*TO DO:*
Transcribe each of the entries below verbatim, preserving every line and character.

*** MATERIAL PROVIDED

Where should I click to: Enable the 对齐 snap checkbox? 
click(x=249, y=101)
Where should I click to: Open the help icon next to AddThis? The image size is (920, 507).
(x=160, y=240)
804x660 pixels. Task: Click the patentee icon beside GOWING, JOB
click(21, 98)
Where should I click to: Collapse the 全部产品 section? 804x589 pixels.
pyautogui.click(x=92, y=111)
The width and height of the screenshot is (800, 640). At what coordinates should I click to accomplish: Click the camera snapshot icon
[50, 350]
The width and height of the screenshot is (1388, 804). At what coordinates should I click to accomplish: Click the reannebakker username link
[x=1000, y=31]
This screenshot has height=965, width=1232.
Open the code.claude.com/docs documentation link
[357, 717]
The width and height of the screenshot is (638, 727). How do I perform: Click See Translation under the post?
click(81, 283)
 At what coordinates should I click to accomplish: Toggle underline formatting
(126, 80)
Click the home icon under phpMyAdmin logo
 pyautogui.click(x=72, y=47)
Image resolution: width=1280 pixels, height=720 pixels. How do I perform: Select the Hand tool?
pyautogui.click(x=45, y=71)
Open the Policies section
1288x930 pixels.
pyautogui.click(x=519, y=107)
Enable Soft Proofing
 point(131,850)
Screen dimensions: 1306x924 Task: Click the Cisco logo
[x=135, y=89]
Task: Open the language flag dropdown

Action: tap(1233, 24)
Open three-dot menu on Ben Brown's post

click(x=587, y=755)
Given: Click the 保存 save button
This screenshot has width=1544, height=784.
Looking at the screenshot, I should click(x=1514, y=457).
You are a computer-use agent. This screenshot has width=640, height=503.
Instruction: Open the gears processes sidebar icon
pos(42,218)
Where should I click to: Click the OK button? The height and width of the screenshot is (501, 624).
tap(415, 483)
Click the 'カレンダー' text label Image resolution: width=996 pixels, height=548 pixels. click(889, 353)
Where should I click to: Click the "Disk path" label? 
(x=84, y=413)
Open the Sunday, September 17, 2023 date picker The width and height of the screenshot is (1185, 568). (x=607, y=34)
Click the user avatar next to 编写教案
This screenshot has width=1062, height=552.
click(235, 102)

******

*OUTPUT BELOW:*
Where should I click to: Enable the 对齐 snap checkbox? 
click(x=249, y=101)
Where should I click to: Open the help icon next to AddThis? The image size is (920, 507).
(x=160, y=240)
804x660 pixels. Task: Click the patentee icon beside GOWING, JOB
click(21, 98)
Where should I click to: Collapse the 全部产品 section? 804x589 pixels.
pyautogui.click(x=92, y=111)
The width and height of the screenshot is (800, 640). At what coordinates should I click to accomplish: Click the camera snapshot icon
[50, 350]
The width and height of the screenshot is (1388, 804). At what coordinates should I click to accomplish: Click the reannebakker username link
[x=1000, y=31]
This screenshot has height=965, width=1232.
Open the code.claude.com/docs documentation link
[357, 717]
The width and height of the screenshot is (638, 727). How do I perform: Click See Translation under the post?
click(81, 283)
 At what coordinates should I click to accomplish: Toggle underline formatting
(126, 80)
Click the home icon under phpMyAdmin logo
 pyautogui.click(x=72, y=47)
Image resolution: width=1280 pixels, height=720 pixels. How do I perform: Select the Hand tool?
pyautogui.click(x=45, y=71)
Open the Policies section
1288x930 pixels.
pyautogui.click(x=519, y=107)
Enable Soft Proofing
 point(131,850)
Screen dimensions: 1306x924 Task: Click the Cisco logo
[x=135, y=89]
Task: Open the language flag dropdown

Action: tap(1233, 24)
Open three-dot menu on Ben Brown's post

click(x=587, y=755)
Given: Click the 保存 save button
This screenshot has width=1544, height=784.
Looking at the screenshot, I should click(x=1514, y=457).
You are a computer-use agent. This screenshot has width=640, height=503.
Instruction: Open the gears processes sidebar icon
pos(42,218)
Where should I click to: Click the OK button? The height and width of the screenshot is (501, 624).
tap(415, 483)
Click the 'カレンダー' text label Image resolution: width=996 pixels, height=548 pixels. click(889, 353)
Where should I click to: Click the "Disk path" label? 
(x=84, y=413)
Open the Sunday, September 17, 2023 date picker The width and height of the screenshot is (1185, 568). (x=607, y=34)
Click the user avatar next to 编写教案
This screenshot has width=1062, height=552.
click(235, 102)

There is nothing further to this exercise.